For years and years, the Kennedy Commons car meet (Hwy 401 & Kennedy in Toronto’s east end) was the place to see and be seen in the Scarborough car scene. A newer plaza, there was an AMC theatre, casual restaurants, late night coffee shops, and a massive parking lot. Suburbs are boring, so all the broke teenagers would bring their cars and just hang out.
Of course, with so many young men together in a confined space and there’s bound to be some headbutting to see who’s the alpha. But it was harmless fun for the most part. Occasionally gearheads would rev their engines and others would lay rubber when leaving the lot. Some guys even made arrangements to drag race at the edge of town; same thing that’s been going on since the ’50s.



But at some point, it changed. Store owners became intolerant to ‘youths’ just having fun, and only spending a buck or two on coffees. So they complained, got the cops involved, and got the meet shut down. Some believed there was a racist undertone to the police being called in. Just look at the pictures above; all black and brown guys (or white guys immersed in black hip-hop culture) that caught the ire of store owners. Are the pictures blacked out to protect their identities, or to cash the sinister shadow of guilt on them?
Here’s an excerpt from Andrew Palamarchuk’s 2016 article about the end of Kennedy Commons car meets.

Car meets caused havoc at Kennedy Commons last year. On Wednesday nights, hundreds of youth with souped up cars would gather in the Scarborough shopping centre’s parking lot to hang out.
“They were doing burnouts and wheelies,” said Sharilene Rowland, coordinator of Kennedy Road BIA. “Some nights there would be a 1,000 cars. It’s not that we have anything against young people with nice cars who want to meet, but when it gets out of hand and there’s drinking and it starts to intimidate shoppers and workers then it becomes an issue.”. This year, area businesses reached out to police; extra patrols were sent to the area, and the gatherings have stopped. “It was a safety concern.
There was a lot of disorderly behaviour,” Const. Mark McCabe said of the car meets.
www.TORONTO.com
June 24th 2016
What a bunch of malarkey! They don’t have anything against young people? The old-heads at the local BIA are jealous of their youth and refuse to let them just hang out, listen to music and enjoy life.
Disorderly behaviour? Poppycock! Nothing short of a dragster can pull a wheelie, and that’s only on a grippy dragstrip. What lies these people spout to promote their own agenda.
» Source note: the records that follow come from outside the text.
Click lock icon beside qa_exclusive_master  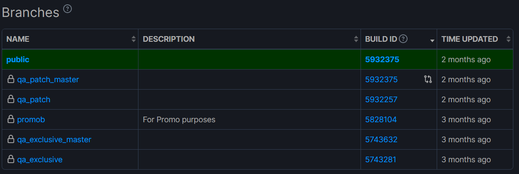click(x=11, y=139)
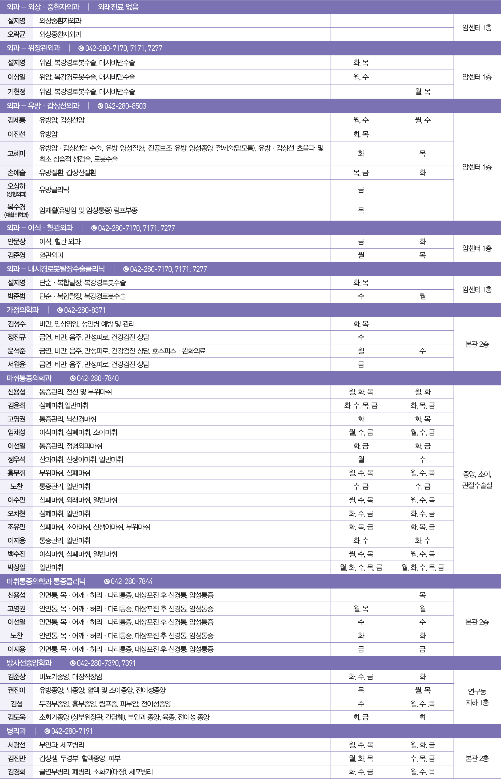Click the phone icon in 병리과 header
The image size is (501, 779).
(47, 731)
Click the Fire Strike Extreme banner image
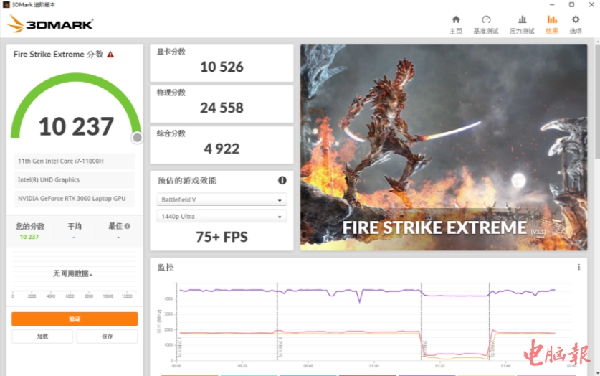Viewport: 600px width, 376px height. point(443,147)
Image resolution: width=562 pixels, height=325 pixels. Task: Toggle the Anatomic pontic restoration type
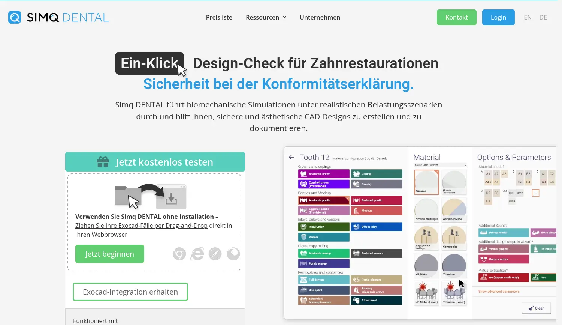coord(324,200)
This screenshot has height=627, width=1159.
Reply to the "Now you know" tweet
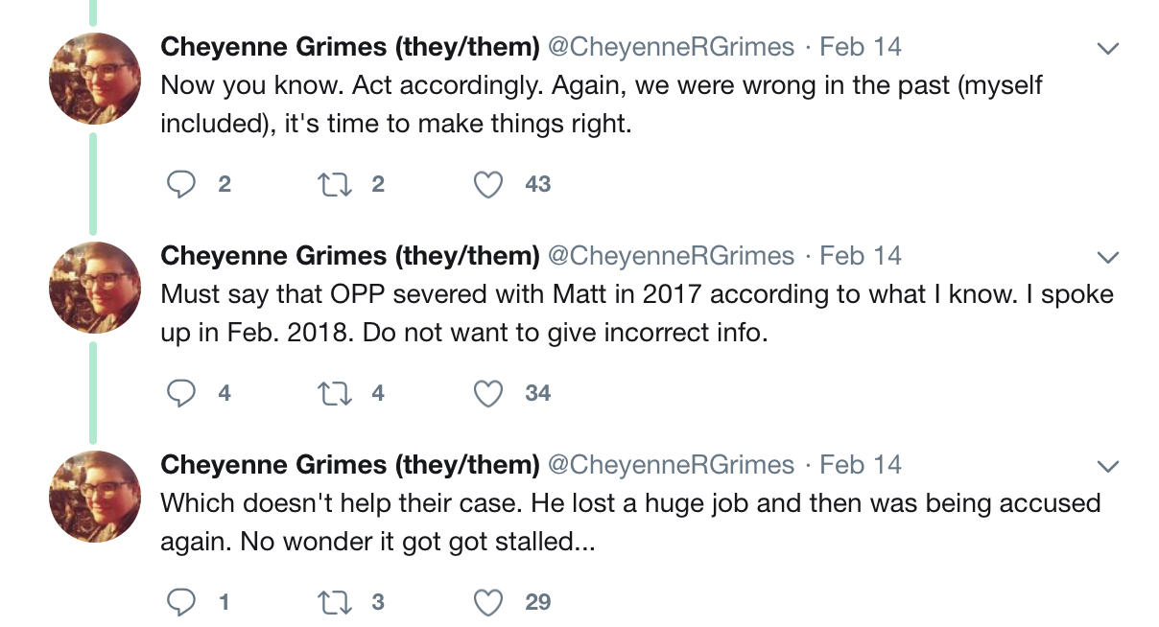click(x=181, y=184)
By summer 2016, youngsters evicted from the parking lot increasingly turned to street racing for thrills, rather than just hanging out in their cars. Intolerant members of society try to blame popular culture like ‘Fast & Furious‘ films, but that’s absurd. People were saying the same baloney 75+ years ago when hot rod flick “The Devil on Wheels‘ was released in 1947.
Vice Media reporter / photographer Norman Wong wrote an article at the time, documenting how the Toronto car scene had changed before his eyes. Gone were the fun car meets; the scene moved underground to takeovers and even more dangerous pursuits.
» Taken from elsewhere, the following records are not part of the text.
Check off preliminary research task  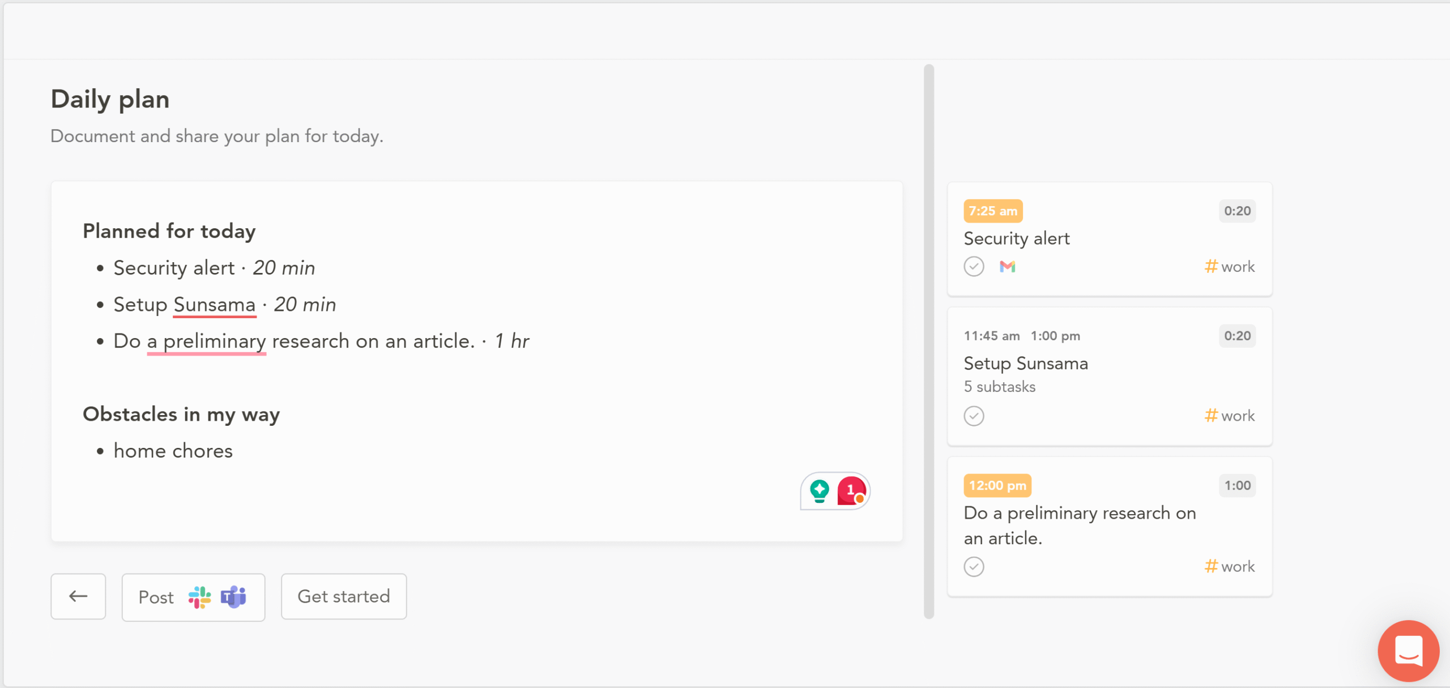[x=974, y=567]

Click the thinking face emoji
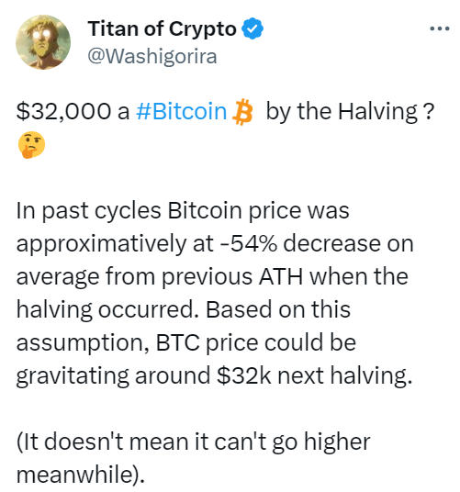tap(31, 145)
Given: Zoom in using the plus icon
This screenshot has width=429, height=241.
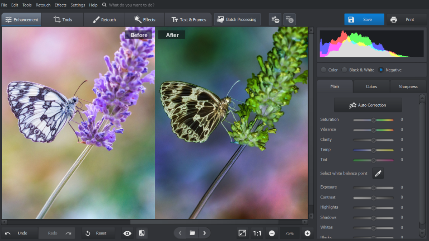Looking at the screenshot, I should (x=307, y=233).
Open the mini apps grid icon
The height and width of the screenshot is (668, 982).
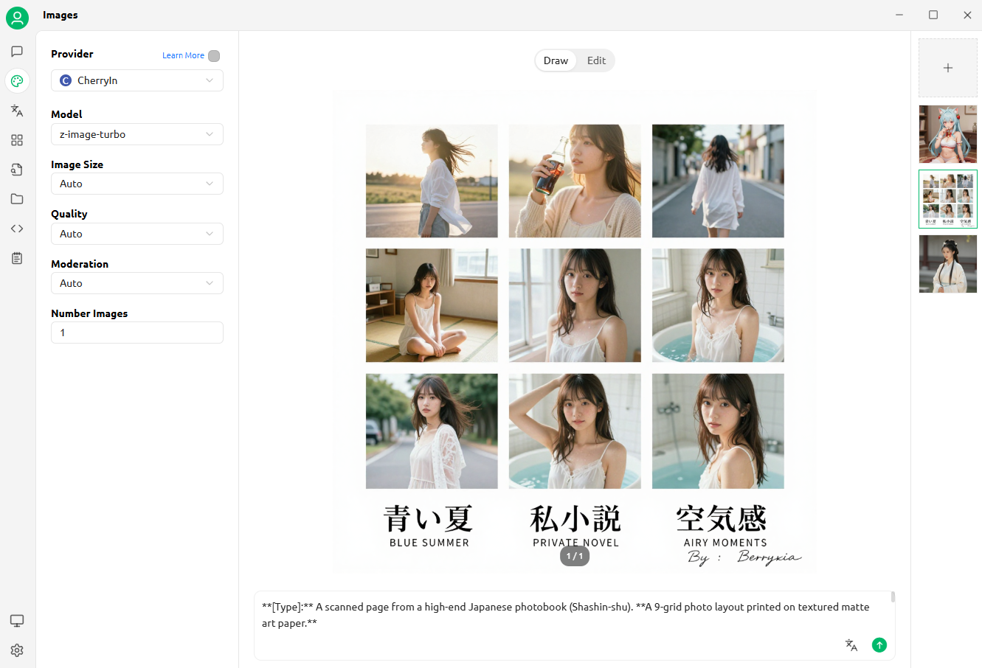[17, 140]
I would hear of meet-ups around Kennedy Commons, which became a prime ground for modified automobiles showcases. I’ve been documenting official and unofficial car lot meets to fully explore the world of modified automobiles in Toronto, and do it in a style that hasn’t been done before. I’ve also been going out to the “runs”—a term for street races around the airport strip.
There is a lot of unspoken code … but people just meet at a spot, generally at a Princess Auto shop with a Tim Hortons, where they wait until a unanimous leader starts revving his or her engine, and this person leads the pack to a race zone where motorcycles and mod cars race. These races happen with a couple rounds, and they race until they get busted.
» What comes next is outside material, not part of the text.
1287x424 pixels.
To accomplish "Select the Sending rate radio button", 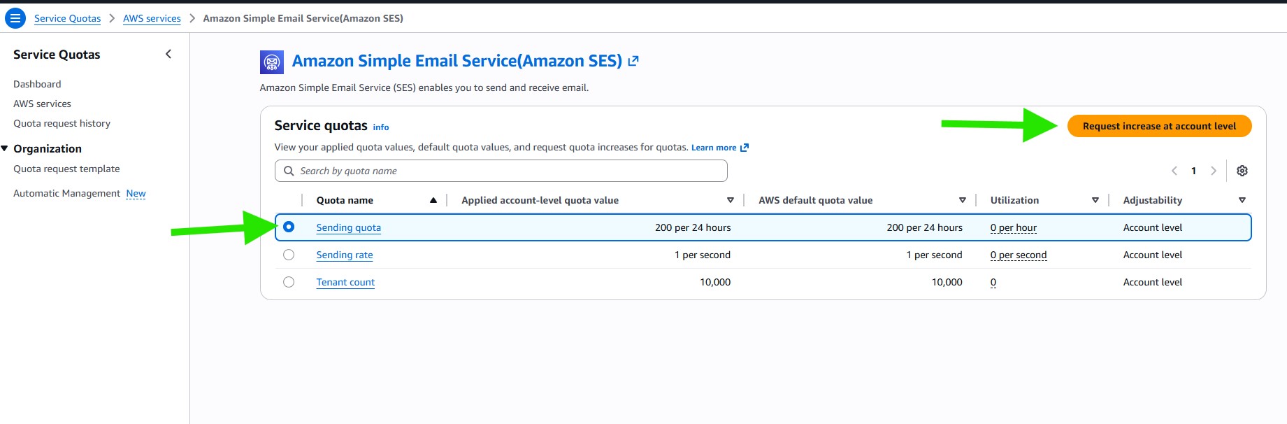I will click(289, 255).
Then everyone meets at another location until it happens again, eventually ending up in somewhere like Oakville, sometimes going until 5 AM….such an exciting and subversive underground scene going on around me all along.
www.VICE.com
July 8th 2016
Kennedy Commons has been withering away for the better part of a decade now. First the AMC Theatre closed, then Cafe Mirage closed its doors. and last year the Chapter’s anchor store disappeared. Is this fallout from kicking out the kids from the car shows? It certainly didn’t help! Why would gearheads want to patronize businesses that don’t want them around, and store owners who are jealous of their youth.